The life of a coffee tree
On the wagon
The ox cart was an important part of the operation of a coffee plantation; the only way to transport coffee in earlier days.
The Costa Rican expression Montese en la Carreta, get on the wagon, has an unexpected explanation. Often, when stopping for a break in little villages along the long, lonely road, the ox-cart driver would get drunk. Sometimes so drunk he couldn’t walk straight. The only thing to do was to get on the wagon to sleep it off (one would hope), before moving on. So when he was on the wagon, he wasn’t exactly on the wagon. So to speak.
Coffee is harvested during the wet season and thousands of pickers come out to work, earning USD 2 per basket. The baskets look large, surely at least 20 litres. If you’re a good picker, you manage 20 baskets per day. But remember to only pick the the red berries. Any green or orange ones means money taken out of your pay check. It’s a brutal world.
The beans are put through this large, colourful mill… but not before it’s been hand-sorted to ensure no unwanted “additives” in the mix. Coins and rings have been discovered – that would severely damage the mill.
Next, the beans are laid out on a patio to be raked (the coffee has to be moved every 45 minutes)…
… and left to dry.
The end result:
Who needs a coffee maker? This 200-year-old chorreador still does the job:
You should drink coffee because…
Along the walls, the benefits of drinking coffee are presented. Good for all sorts of conditions, it appears. Not only does it reduce the risk of gout and prevent caries. It’s also beneficial for sufferers of Parkinson’s and Alzheimer’s, liver disease, cirrhosis and cancer. Coffee can aid concentration and memory, and, of course, provide energy. It helps control asthma and enhances blood pressure, thus protecting you from heart disease. It has antioxidants, and is a good source of potassium, magnesium and fluoride. A veritable miracle cure this.

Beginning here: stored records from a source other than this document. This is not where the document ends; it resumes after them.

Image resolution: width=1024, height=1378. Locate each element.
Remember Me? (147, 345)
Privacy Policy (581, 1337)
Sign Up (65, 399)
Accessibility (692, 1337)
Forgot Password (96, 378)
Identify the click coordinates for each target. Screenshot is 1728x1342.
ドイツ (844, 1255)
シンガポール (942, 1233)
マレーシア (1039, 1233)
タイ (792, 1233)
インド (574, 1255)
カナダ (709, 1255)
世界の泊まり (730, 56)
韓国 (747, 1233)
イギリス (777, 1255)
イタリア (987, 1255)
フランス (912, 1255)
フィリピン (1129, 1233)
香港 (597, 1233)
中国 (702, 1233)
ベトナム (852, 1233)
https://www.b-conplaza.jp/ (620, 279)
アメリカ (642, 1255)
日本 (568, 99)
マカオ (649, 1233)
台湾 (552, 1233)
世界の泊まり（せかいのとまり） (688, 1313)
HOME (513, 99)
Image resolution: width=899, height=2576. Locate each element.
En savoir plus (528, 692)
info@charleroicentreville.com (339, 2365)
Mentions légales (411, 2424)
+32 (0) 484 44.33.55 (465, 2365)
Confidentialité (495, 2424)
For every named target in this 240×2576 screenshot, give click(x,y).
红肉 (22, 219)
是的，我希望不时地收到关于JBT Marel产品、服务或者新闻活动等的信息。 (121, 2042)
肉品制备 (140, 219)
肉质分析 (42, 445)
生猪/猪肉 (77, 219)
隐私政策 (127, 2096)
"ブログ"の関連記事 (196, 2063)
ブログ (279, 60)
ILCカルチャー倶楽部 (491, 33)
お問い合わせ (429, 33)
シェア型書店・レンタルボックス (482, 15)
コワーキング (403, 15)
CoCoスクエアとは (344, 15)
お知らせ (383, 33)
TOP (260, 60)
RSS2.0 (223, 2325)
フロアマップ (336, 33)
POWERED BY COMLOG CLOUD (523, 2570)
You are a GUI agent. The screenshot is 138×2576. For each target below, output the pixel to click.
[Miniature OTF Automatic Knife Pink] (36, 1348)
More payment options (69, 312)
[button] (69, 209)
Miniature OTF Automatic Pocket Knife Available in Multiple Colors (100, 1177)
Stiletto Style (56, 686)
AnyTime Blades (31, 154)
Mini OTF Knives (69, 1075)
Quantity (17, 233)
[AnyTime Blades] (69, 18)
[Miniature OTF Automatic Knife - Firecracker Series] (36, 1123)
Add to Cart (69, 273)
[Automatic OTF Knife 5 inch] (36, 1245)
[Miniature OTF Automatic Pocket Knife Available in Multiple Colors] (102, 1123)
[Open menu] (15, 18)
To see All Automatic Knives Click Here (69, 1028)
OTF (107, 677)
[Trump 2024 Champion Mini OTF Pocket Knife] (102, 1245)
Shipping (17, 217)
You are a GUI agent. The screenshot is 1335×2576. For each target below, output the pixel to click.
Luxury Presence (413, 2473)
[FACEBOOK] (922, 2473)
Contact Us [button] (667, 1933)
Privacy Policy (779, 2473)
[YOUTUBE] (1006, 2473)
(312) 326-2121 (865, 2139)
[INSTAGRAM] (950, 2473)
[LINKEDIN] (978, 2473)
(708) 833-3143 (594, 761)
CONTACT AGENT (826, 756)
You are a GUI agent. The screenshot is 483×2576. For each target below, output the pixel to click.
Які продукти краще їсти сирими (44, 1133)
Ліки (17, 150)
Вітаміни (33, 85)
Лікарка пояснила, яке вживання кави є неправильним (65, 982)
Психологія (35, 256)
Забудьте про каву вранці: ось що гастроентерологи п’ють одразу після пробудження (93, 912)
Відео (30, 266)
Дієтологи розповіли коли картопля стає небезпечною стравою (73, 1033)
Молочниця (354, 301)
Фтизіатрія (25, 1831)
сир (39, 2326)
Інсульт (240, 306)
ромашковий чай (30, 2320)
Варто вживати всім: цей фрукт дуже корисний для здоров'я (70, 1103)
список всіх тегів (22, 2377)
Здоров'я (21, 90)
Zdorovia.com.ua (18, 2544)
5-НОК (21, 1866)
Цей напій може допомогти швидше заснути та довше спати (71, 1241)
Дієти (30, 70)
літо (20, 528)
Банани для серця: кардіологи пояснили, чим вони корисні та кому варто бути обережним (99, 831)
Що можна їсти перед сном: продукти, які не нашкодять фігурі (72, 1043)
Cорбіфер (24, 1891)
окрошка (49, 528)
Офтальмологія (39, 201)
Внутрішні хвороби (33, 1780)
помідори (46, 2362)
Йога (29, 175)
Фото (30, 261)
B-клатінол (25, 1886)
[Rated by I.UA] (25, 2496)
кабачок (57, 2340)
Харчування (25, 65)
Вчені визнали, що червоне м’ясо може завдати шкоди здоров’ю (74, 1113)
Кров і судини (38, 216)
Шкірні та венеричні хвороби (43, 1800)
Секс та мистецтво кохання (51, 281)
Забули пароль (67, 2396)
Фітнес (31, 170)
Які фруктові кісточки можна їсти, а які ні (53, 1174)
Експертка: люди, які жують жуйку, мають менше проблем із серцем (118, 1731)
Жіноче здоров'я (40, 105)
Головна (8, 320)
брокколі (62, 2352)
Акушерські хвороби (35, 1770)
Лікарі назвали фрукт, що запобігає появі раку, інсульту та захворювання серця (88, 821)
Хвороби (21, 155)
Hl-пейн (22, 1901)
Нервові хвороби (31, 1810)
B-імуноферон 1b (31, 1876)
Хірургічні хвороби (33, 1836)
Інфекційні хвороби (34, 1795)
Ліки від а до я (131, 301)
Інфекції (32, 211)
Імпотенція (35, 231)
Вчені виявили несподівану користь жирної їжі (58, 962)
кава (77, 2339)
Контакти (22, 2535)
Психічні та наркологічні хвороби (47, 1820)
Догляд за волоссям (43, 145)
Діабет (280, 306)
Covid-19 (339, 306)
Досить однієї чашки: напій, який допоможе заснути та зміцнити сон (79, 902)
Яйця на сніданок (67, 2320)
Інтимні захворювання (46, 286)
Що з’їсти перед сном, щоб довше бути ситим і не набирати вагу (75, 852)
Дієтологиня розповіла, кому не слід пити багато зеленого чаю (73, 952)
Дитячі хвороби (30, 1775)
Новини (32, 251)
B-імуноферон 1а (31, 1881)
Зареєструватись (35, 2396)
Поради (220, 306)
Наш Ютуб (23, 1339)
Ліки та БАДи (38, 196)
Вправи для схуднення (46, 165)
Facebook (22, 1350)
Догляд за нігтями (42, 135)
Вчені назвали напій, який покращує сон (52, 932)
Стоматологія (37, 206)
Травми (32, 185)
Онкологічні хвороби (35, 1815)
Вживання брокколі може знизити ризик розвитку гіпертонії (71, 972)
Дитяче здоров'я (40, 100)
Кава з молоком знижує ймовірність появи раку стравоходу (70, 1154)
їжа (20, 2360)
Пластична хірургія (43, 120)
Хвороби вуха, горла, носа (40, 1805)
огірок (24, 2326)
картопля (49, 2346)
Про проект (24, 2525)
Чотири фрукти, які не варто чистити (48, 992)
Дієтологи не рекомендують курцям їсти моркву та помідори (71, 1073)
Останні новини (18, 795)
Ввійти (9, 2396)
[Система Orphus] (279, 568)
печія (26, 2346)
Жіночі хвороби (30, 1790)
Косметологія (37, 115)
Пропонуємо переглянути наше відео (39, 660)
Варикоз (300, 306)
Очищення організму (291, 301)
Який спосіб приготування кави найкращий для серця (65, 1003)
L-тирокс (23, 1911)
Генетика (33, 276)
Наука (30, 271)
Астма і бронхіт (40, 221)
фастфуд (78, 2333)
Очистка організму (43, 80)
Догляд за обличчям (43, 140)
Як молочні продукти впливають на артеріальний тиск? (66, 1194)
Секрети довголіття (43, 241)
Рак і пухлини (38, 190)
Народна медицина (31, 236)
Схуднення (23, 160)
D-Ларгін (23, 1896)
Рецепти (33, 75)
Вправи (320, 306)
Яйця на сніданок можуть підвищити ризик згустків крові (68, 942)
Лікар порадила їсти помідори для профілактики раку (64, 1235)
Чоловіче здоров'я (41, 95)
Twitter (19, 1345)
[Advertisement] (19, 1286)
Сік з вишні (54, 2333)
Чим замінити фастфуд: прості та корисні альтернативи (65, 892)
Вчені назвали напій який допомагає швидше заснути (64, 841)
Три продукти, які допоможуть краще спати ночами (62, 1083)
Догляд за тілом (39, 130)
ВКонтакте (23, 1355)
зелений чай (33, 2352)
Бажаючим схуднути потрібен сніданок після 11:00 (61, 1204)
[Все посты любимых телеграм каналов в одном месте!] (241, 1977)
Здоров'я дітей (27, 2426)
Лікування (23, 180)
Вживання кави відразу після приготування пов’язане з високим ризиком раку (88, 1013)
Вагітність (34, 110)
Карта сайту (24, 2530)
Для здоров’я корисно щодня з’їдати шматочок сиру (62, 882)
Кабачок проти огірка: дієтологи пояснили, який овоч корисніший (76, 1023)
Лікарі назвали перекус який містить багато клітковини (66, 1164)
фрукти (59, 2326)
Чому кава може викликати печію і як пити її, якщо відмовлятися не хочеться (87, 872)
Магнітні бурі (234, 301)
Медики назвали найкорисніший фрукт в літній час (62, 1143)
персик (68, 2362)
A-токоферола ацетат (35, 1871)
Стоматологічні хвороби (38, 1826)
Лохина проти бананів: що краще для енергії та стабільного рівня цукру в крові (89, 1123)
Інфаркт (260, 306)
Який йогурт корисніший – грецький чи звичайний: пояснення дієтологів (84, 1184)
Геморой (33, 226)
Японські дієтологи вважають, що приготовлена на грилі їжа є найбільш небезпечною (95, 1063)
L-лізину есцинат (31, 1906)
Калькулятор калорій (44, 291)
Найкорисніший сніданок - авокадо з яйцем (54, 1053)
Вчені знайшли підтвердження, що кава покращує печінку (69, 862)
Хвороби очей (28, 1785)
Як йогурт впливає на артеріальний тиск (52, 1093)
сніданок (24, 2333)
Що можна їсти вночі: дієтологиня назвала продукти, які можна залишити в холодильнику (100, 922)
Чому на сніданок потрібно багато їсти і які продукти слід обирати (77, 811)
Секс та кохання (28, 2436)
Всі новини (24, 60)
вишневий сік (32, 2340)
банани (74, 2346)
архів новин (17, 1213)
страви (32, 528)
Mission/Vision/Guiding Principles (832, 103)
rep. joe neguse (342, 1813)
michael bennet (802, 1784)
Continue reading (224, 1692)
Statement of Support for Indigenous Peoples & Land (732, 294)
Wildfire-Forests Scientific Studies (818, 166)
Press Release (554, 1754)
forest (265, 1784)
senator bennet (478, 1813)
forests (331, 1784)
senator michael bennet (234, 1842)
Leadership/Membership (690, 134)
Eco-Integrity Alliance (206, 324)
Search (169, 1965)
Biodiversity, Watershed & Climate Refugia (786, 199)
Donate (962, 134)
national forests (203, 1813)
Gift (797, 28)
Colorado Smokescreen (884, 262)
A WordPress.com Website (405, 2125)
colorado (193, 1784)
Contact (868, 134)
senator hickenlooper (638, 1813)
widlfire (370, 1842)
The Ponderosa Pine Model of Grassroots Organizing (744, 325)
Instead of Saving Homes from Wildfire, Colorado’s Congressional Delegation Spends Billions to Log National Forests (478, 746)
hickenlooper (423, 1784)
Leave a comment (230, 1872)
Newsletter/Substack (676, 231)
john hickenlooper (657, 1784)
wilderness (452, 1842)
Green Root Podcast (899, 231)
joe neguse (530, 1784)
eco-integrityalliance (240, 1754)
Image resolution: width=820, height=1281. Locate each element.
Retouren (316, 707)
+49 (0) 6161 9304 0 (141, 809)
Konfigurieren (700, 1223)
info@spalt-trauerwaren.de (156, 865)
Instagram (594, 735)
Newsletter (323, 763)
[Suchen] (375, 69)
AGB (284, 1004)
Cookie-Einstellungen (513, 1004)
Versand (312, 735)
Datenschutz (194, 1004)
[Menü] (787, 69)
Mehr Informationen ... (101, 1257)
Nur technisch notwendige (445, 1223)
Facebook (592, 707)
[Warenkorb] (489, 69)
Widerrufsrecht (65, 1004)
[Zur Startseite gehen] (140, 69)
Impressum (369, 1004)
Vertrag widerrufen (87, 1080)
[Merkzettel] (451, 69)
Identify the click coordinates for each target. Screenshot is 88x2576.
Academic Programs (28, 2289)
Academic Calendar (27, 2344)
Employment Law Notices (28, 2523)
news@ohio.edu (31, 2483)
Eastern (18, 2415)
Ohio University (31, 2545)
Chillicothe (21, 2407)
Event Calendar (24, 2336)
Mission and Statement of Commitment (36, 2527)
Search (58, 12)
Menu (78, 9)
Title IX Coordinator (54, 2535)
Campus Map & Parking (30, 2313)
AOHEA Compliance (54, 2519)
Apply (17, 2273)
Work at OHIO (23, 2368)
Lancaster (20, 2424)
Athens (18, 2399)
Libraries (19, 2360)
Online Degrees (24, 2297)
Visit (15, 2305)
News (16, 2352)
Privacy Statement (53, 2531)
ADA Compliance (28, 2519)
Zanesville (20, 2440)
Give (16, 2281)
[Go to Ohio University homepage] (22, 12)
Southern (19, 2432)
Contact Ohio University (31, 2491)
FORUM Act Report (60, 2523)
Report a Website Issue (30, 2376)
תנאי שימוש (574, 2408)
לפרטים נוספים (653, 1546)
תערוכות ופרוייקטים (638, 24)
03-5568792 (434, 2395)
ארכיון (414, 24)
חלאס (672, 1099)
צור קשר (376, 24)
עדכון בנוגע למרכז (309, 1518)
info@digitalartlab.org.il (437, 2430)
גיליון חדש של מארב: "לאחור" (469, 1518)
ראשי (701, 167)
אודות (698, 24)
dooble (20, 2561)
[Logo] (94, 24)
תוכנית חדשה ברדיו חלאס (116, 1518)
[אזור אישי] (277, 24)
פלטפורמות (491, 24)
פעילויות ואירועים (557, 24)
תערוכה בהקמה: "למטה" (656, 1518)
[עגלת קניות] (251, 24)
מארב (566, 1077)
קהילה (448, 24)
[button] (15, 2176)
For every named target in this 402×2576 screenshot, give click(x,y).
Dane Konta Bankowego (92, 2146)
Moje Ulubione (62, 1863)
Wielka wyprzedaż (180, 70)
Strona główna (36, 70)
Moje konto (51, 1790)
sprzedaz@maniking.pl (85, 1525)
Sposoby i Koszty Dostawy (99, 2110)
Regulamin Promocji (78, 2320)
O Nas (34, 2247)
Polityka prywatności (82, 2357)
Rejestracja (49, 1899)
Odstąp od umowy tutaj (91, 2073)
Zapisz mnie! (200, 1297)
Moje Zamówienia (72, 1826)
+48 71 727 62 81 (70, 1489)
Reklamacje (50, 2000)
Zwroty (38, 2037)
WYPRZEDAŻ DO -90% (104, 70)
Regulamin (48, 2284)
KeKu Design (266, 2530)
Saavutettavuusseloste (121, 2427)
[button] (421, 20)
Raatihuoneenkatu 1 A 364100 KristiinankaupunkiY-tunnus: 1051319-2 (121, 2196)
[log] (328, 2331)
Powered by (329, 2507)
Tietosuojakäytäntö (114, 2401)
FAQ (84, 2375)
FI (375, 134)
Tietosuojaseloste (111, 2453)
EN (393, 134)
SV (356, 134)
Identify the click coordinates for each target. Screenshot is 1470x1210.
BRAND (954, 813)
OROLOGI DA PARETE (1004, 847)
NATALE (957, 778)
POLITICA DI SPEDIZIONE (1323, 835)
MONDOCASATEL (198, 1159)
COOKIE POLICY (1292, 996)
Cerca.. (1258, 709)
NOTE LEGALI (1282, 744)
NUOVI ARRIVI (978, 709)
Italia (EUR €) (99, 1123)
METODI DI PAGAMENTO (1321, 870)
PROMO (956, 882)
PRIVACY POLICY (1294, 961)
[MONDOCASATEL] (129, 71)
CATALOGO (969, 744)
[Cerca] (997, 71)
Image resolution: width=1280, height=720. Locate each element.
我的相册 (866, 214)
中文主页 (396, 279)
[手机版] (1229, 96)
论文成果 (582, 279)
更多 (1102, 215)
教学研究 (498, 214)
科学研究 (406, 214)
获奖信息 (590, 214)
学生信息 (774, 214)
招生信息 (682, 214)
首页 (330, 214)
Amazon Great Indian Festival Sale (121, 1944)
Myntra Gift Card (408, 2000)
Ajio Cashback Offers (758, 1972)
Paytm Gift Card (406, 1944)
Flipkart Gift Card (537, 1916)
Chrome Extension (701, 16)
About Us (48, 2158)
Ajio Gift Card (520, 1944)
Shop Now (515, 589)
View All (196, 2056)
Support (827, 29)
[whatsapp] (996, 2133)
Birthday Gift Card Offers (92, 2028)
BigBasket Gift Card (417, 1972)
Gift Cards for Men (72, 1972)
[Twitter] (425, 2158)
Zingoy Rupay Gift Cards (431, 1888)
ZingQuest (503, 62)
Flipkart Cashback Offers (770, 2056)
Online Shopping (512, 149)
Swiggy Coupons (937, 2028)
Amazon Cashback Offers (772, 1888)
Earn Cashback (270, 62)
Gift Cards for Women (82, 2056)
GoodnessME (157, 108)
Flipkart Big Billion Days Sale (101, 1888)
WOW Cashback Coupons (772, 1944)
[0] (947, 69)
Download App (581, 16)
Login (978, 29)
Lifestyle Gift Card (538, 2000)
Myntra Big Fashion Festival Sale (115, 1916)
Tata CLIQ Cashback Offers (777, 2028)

I’m not entirely convinced. I have too many friends who get headaches and become jittery and nervous if they don’t get their daily fix. Can’t be all good.
The view, however, is indisputable:
The Espiritu Santo plantation is located in the village of Naranjo, about 16 kilometres from San Jose, the Costa Rican capital. Plantation tours cost about USD 20, well worth it.